▸ **The request**: Reproduce each of the following records verbatim, line for line, without any alteration.

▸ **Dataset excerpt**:
▬▬▬▬▬▬
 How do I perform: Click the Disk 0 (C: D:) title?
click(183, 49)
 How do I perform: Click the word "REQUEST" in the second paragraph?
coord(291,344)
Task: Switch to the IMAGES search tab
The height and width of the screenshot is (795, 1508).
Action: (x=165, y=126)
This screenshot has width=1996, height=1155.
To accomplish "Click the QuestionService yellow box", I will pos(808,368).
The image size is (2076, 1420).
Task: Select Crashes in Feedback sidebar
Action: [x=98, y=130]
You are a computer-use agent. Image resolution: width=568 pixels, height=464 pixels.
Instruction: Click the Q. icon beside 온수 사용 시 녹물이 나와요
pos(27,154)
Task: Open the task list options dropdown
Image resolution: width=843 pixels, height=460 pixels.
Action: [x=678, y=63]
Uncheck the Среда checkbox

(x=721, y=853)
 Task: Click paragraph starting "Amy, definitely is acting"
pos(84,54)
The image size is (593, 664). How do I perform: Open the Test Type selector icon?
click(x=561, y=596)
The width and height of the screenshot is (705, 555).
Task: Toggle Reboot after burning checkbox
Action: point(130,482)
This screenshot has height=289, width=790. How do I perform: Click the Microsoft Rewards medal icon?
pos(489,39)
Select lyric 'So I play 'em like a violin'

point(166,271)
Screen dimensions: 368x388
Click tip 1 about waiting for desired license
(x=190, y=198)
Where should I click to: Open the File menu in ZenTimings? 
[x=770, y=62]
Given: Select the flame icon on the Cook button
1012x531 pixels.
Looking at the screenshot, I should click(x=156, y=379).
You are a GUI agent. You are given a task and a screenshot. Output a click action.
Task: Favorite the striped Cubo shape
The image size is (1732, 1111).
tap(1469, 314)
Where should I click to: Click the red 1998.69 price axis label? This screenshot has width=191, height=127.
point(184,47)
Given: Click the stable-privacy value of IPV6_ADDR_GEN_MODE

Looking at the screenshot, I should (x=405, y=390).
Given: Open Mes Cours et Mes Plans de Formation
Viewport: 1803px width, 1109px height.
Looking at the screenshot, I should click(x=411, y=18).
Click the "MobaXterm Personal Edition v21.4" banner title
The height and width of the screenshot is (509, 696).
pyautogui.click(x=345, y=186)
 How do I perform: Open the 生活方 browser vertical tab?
▬▬▬▬▬▬
▸ **Final result**:
 How do I perform: Click the Disk 0 (C: D:) title?
click(183, 49)
 How do I perform: Click the word "REQUEST" in the second paragraph?
coord(291,344)
Task: Switch to the IMAGES search tab
The height and width of the screenshot is (795, 1508).
Action: (x=165, y=126)
This screenshot has width=1996, height=1155.
To accomplish "Click the QuestionService yellow box", I will pos(808,368).
The image size is (2076, 1420).
Task: Select Crashes in Feedback sidebar
Action: [x=98, y=130]
You are a computer-use agent. Image resolution: width=568 pixels, height=464 pixels.
Instruction: Click the Q. icon beside 온수 사용 시 녹물이 나와요
pos(27,154)
Task: Open the task list options dropdown
Image resolution: width=843 pixels, height=460 pixels.
Action: [x=678, y=63]
Uncheck the Среда checkbox

(x=721, y=853)
 Task: Click paragraph starting "Amy, definitely is acting"
pos(84,54)
The image size is (593, 664). How do I perform: Open the Test Type selector icon?
click(x=561, y=596)
The width and height of the screenshot is (705, 555).
Task: Toggle Reboot after burning checkbox
Action: point(130,482)
This screenshot has height=289, width=790. How do I perform: Click the Microsoft Rewards medal icon?
pos(489,39)
Select lyric 'So I play 'em like a violin'

point(166,271)
Screen dimensions: 368x388
Click tip 1 about waiting for desired license
(x=190, y=198)
Where should I click to: Open the File menu in ZenTimings? 
[x=770, y=62]
Given: Select the flame icon on the Cook button
1012x531 pixels.
Looking at the screenshot, I should click(x=156, y=379).
You are a GUI agent. You are given a task and a screenshot. Output a click action.
Task: Favorite the striped Cubo shape
The image size is (1732, 1111).
tap(1469, 314)
Where should I click to: Click the red 1998.69 price axis label? This screenshot has width=191, height=127.
point(184,47)
Given: Click the stable-privacy value of IPV6_ADDR_GEN_MODE

Looking at the screenshot, I should (x=405, y=390).
Given: Open Mes Cours et Mes Plans de Formation
Viewport: 1803px width, 1109px height.
Looking at the screenshot, I should click(x=411, y=18).
Click the "MobaXterm Personal Edition v21.4" banner title
The height and width of the screenshot is (509, 696).
pyautogui.click(x=345, y=186)
 How do I perform: Open the 生活方 browser vertical tab?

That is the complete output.